In Defense of: American Automakers

Phil Ressler
by Phil Ressler

I’d just slipped the nozzle into my Cadillac XLR-V. A dark Merc SL550 rolled up, its driver eyeing my Bowling Green Batmobile. As he busied himself with the credit card ritual, every few seconds his eyes darted sideways to the Caddy. “Mind if I look inside?” He sat behind the wheel, running his fingers across the interior surfaces. “Nice,” he pronounced. “Comfortable. And it’s easy to see out. There isn’t as much storage as my SL, but I’d be OK with that.” As he exited the XLR-V, he issued his verdict: “I wish I had the courage.”

“It’s been completely reliable,” I assured the SL guy, figuring he was wary of GM’s reputation for mechanical “mishaps.” “I’ve had it for over 23,000 miles without any problems.”

“That’s not what I meant,” he said. “I wish I had the courage to buy a car I’d have to explain to my friends. I love the style; I really admire it. But no one would understand if I bought a Cadillac. You have more guts than me.”

Americans scraped their way through the Depression, prevailed in two global wars, hung tough for 45 years of Cold War, went to the moon and opened our markets to help lift the world to prosperity.
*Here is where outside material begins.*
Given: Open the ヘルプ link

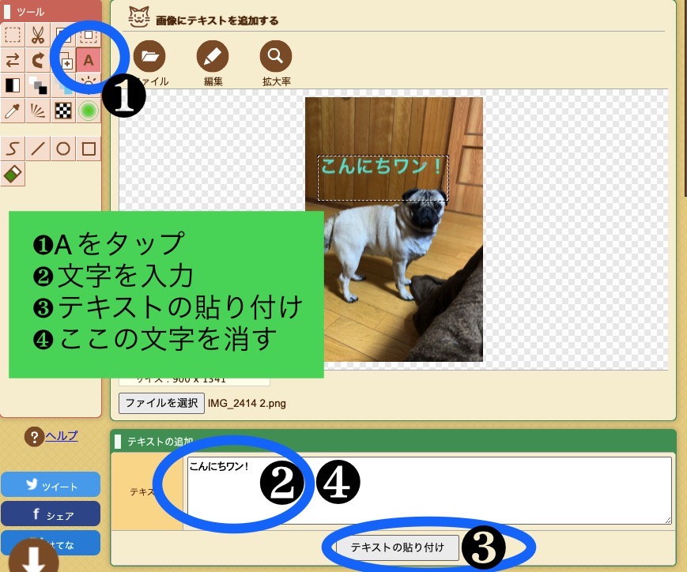Looking at the screenshot, I should pyautogui.click(x=61, y=435).
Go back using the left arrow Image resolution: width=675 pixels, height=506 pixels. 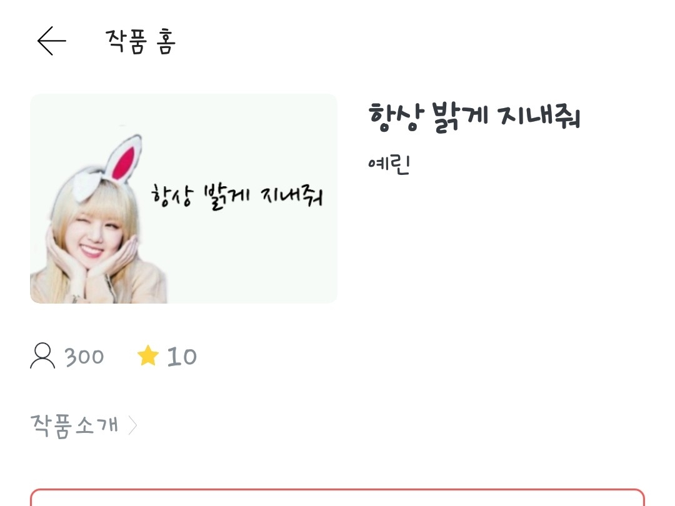(52, 41)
And now it comes to this: a man who likes a car designed and made by Americans in the United States– which he can clearly afford– is squeamish at the prospect of explaining an American-made automotive choice to his peers.

It may be unpopular to say it, but the existential threat to Detroit’s Big Three has a consumer component. There are 360 degrees of blame. Consumers must step up too.

Detroit’s products have changed. Whether you credit government intervention, consumer activism or foreign competition, there are no more rusting Vegas, exploding Pintos and 8-6-4 Cadillacs that can’t do math on the fly. As this website has pointed out on numerous occasions, product quality data says pretty much everything offered to American car buyers is mechanically reliable. Even if that salient fact hasn’t yet reached American consumer’s ears, reliability is not as important as it once was. Car choice often descends into pointless arguments over interior plastics, comparative depreciation and social acceptability.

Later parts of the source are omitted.